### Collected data
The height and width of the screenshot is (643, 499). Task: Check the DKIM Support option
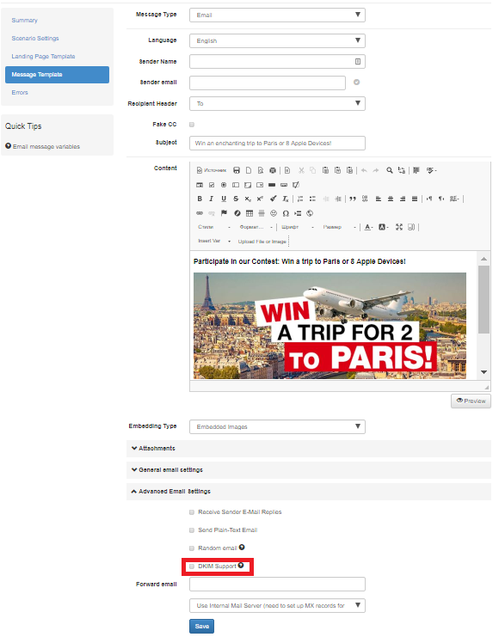coord(192,566)
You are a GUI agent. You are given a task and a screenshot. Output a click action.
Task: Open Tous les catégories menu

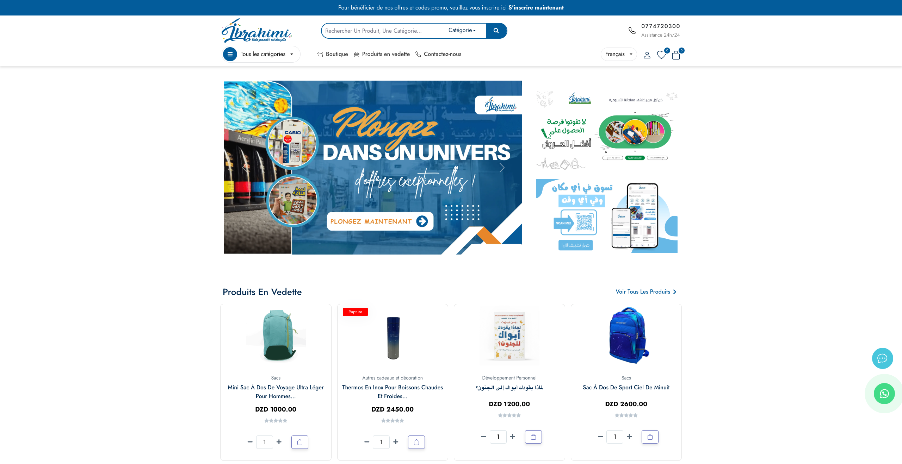tap(261, 54)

### AIM OF THE EXERCISE
In the data above, the line containing "You are a GUI" and all lines after it are to be reproduced exactly, leaving out the pictures.

### RESPONSE TO THE EXERCISE
You are a GUI agent. You are given a task and a screenshot. Output a click action.
Task: Open Tous les catégories menu

tap(261, 54)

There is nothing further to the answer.